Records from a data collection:
• • • • •
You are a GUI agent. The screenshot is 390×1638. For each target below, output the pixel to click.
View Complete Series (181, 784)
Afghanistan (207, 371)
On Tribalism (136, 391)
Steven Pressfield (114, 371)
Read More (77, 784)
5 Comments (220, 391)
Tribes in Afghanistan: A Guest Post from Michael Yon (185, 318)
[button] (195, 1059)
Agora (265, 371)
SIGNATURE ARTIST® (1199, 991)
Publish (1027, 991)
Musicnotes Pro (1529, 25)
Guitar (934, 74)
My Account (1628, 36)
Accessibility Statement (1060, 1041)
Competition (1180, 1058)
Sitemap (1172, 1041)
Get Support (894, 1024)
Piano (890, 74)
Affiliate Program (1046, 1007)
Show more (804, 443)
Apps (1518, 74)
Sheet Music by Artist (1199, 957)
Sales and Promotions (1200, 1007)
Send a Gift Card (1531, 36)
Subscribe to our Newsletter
• • • • •
**The task:** Show every line from the entries above in which "Afghanistan" appears.

**Answer:**
Afghanistan (207, 371)
Tribes in Afghanistan: A Guest Post from Michael Yon (185, 318)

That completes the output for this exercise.